La suite s’inscrit dans la même veine, Eric Bibb chante et joue du « folk-blues » sans autre accompagnement que sa guitare légère, l’unique assaisonnement toléré se présente sous la forme de quelques interventions bien senties de Grant Dermody à l’harmonica. Ce n’est plus un secret, Eric Bibb sait s’entourer et son association avec Grant Dermody est une réussite. En lui, il a su trouver un harmoniciste de tout premier plan, concis et nuancé, dont les piques surgissent de nulle part. La finesse et la subtilité de son harmonica chromatique sont un plaisir. Un délicat équilibre instrumental s’établit alors autour du duo. Ce qui est bien avec Eric Bibb, c’est qu’il ne cherche pas à passer pour un innovateur, mais qu’il assume son rôle de « songwriter » avec inspiration. D’où un répertoire de chansons simples et belles, mises en valeur par des orchestrations épurées, toujours intelligentes et riches derrière leur apparente simplicité. Le naturel de la guitare et l’harmonica met idéalement en valeur la voix douce et rauque du chanteur. Eric Bibb emporte l’adhésion du public avec beaucoup d’aisance. Ses qualités de timbres et de diction, son mélange de vigueur et de délicatesse y sont pour beaucoup. Certains titres lents nous permettent même de nous attarder sur le grain de sa voix, le glissement de ses doigts sur les cordes de la guitare, l’irruption de l’harmonica de Grant Dermody sur quelques solos bienvenus. Eric Bibb nous propose un voyage onirique à travers son univers poétique sans frontières. Et c’est en fermant les yeux que l’on goûte parfois le mieux à sa musique. Essayez, vous verrez, c’est beau et apaisant.

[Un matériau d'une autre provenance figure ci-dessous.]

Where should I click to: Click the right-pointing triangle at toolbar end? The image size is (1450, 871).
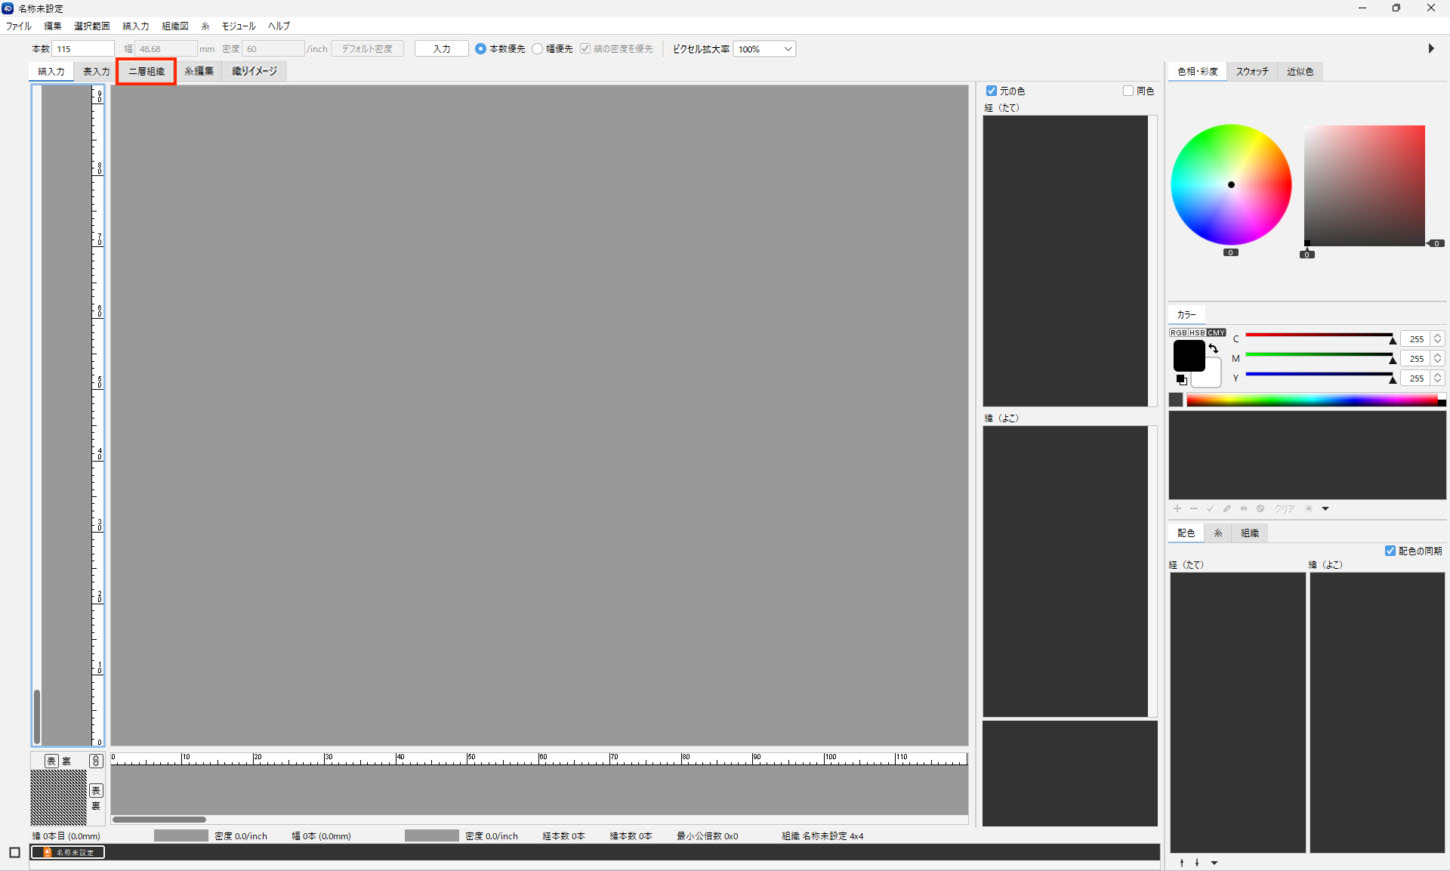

Depuis plusieurs mois, Eric Bibb est très présent en France et il enchante à chaque fois le public lors de ses nombreux concerts. Tout cela n’est que justice car ce « bluesman » est l’un des rares musiciens américains de sa génération à rendre ainsi hommage au « folk-blues » de ses aînés. Devant un public conquis d’avance, Bibb fait ce qu’il sait faire de mieux : partager avec les autres ses histoires pleines de tendresse et d’optimisme. L’artiste rencontre ce soir un nouveau succès dont on se réjouit. Le format acoustique classique sied si bien à la vérité simple et imagée de ses compositions. Ce musicien ne cède jamais à la facilité, sa joie de jouer, de créer et d’être sur scène n’est jamais feinte, il la porte sur son visage et sait la faire partager. Le public ne s’y trompe pas et ses CD s’arrachent après le concert avec une belle signature du sympathique bluesman.